Tu hijo te devuelve el crayón después de treinta segundos de garabateo frenético, y en algún lugar un padre se pregunta en silencio si lo está haciendo mal. No es así, y el niño tampoco. A los dos y tres años, colorear no es una manualidad ordenada con un resultado prolijo. Es un ejercicio de cuerpo entero para una mano que todavía aprende lo que las manos hacen.
Esta guía es la parada de los más pequeños dentro de la guía completa de colorear por edad: qué hace de verdad tu hijo cuando colorea, qué cambia entre los dos y los cuatro años, y cómo prepararlo todo para que siga siendo divertido en lugar de convertirse en una prueba que nadie puede aprobar todavía.
Qué hace de verdad un niño pequeño con un crayón
Mira primero la forma de agarrar.
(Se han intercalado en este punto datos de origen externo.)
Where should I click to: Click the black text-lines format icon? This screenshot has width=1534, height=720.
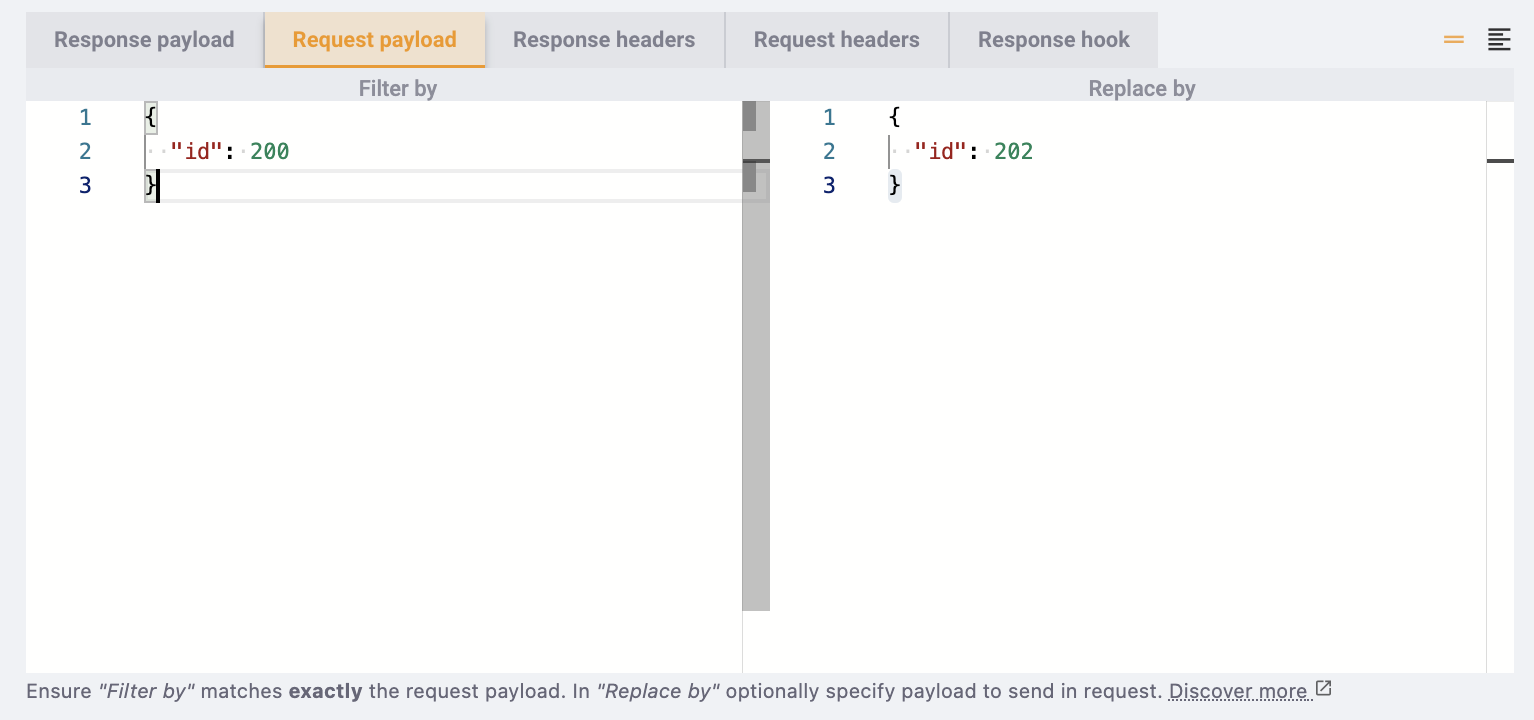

Un niño pequeño sostiene el crayón con el puño cerrado y se mueve desde el hombro y el codo, no desde los dedos. Los trazos salen al balancear todo el brazo: arcos grandes, de ida y vuelta, en círculos. Durante los dos años siguientes ese control baja por el brazo, del hombro al codo, a la muñeca y a los dedos, y por eso los movimientos finos llegan más tarde y no antes. Los terapeutas ocupacionales describen que colorear se desarrolla en ese mismo orden, desde trazos de brazo entero con el puño hacia un control más fino de los dedos (The OT Toolbox).
Por eso colorear tiene fama de ser un primer entrenamiento para la mano. El mismo trabajo de agarrar y presionar que llena una hoja va construyendo en silencio la fuerza y la coordinación que tu hijo usará después para los botones, los cierres y un lápiz. Lo vemos con más detalle en cómo colorear fortalece la concentración y la motricidad fina, pero en pocas palabras: a esta edad, el movimiento es todo el sentido y el dibujo es un efecto secundario.